Patto di stabilità: un vantaggio solo per l’intermediario?

L’avvocato Marco Da Villa ha parlato,  su Citywire Italia, dei rapporti di lavoro tra i consulenti finanziari e le mandanti.

I mesi di durata dei patti di stabilità/fedeltà più diffusi all’interno delle reti commerciali dei consulenti finanziari sono 24, 36 e 60.

Il patto di stabilità introduce una garanzia di durata minima del rapporto: il consulente finanziario, non l’intermediario, si obbliga a non recedere dal contratto per un certo periodo, di solito deciso unilateralmente dalla mandante, mentre quest’ultima non assume alcun obbligo, rimanendo, invece, libera di sciogliersi dal rapporto in qualsiasi momento.

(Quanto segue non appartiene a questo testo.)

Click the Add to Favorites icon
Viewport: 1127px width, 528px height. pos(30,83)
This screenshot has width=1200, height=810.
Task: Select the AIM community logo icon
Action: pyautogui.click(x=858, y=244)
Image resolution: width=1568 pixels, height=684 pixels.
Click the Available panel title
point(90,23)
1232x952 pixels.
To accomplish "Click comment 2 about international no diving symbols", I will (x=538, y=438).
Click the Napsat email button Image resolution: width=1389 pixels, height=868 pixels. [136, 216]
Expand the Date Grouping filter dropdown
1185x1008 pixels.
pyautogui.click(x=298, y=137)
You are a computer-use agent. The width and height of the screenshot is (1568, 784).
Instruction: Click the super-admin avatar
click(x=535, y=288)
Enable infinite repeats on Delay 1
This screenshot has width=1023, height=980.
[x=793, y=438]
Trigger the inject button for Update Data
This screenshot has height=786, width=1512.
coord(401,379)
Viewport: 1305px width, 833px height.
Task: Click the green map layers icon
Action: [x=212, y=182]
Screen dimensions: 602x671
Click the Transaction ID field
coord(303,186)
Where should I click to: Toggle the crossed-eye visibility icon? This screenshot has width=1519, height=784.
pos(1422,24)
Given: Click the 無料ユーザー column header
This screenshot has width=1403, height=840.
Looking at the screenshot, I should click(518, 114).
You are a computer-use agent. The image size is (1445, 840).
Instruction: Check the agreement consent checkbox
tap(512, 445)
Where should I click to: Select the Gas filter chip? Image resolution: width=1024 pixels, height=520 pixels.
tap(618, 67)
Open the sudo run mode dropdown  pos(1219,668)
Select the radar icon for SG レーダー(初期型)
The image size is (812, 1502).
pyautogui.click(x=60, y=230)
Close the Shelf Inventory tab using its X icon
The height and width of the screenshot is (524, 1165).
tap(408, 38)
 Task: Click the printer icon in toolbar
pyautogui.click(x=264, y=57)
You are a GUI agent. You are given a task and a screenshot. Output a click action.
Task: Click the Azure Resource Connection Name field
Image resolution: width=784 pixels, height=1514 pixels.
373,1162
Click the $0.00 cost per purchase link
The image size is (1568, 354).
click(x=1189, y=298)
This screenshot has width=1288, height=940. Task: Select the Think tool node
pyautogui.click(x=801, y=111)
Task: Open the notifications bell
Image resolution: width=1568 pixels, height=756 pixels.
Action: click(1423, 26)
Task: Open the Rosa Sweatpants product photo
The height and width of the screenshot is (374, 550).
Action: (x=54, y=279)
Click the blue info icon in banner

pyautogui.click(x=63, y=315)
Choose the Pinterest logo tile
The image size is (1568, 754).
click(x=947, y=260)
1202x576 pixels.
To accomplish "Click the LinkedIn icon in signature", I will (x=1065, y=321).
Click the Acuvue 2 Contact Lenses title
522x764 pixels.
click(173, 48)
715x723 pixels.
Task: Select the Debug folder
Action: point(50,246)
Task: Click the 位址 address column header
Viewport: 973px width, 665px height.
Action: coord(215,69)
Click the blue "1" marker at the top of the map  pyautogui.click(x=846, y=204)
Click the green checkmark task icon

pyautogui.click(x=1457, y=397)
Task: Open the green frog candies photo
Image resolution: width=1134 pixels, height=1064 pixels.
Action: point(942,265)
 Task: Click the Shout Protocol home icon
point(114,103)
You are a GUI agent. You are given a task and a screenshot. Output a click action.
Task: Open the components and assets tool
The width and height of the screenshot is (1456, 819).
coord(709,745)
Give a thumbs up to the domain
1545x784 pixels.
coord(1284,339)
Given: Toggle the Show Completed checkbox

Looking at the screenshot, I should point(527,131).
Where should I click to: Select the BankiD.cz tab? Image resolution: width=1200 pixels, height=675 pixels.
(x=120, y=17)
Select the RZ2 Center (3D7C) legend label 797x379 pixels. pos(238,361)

La causa di tale accordo risiederebbe nel pagamento all’agente di un corrispettivo aggiuntivo e di miglior favore a fronte del suo impegno a non recedere dal contratto per il tempo convenuto: il patto di fedeltà fungerebbe da contraltare ai compensi erogati sulla raccolta ai consulenti reclutati ed inseriti nella propria rete di vendita.

 
 

A mio parere simili patti presentano, però, delle forti criticità che potrebbero, addirittura, portare ad una loro declaratoria di nullità. Non mi riferisco solo a problematiche di carattere giuridico, ma anche ad evidenti incoerenze sul piano commerciale.

A giustificazione di queste intese, con una notevole fantasia, le mandanti adducono che il pagamento dei bonus sulle masse da loro acquisite per il tramite del consulente richiede un tempo minimo di mantenimento delle stesse affinché, come si dice in gergo, si vada a break even. L’argomentazione è del tutto infondata:

a) l’intermediario nega una realtà commerciale che, al contrario, conosce benissimo e cioè che in questo settore, se non si pagano premi di ingaggio, non si recluterà mai nemmeno un solo consulente, se non il novizio senza portafoglio

b) Le masse introitate e la clientela acquisita per il tramite del promotore finanziario che ha firmato il patto di fedeltà generano commissioni tali che i premi erogati per l’acquisizione dei rapporti finiscono con l’essere ampiamente compensati ben prima del termine di stabilità imposto al consulente.

 

Si consideri, inoltre, che la clientela ed i contratti entrano nel patrimonio dall’intermediario e non del consulente. Vero che il promotore, quando cambia preponente, cerca di trasferire i clienti al nuovo intermediario, ma questa si chiama libertà di concorrenza e, soprattutto, anche la precedente mandante ben potrebbe cercare di fare altrettanto tenendosi i clienti specialmente se avesse prima offerto loro un servizio indiscutibile.

Giuridicamente, i patti di stabilità possono porsi in contrasto con le norme dettate dal codice civile in materia di preavviso, introducendo una asimmetria che non dovrebbe superare il giudizio di meritevolezza di cui all’articolo 1322 del codice.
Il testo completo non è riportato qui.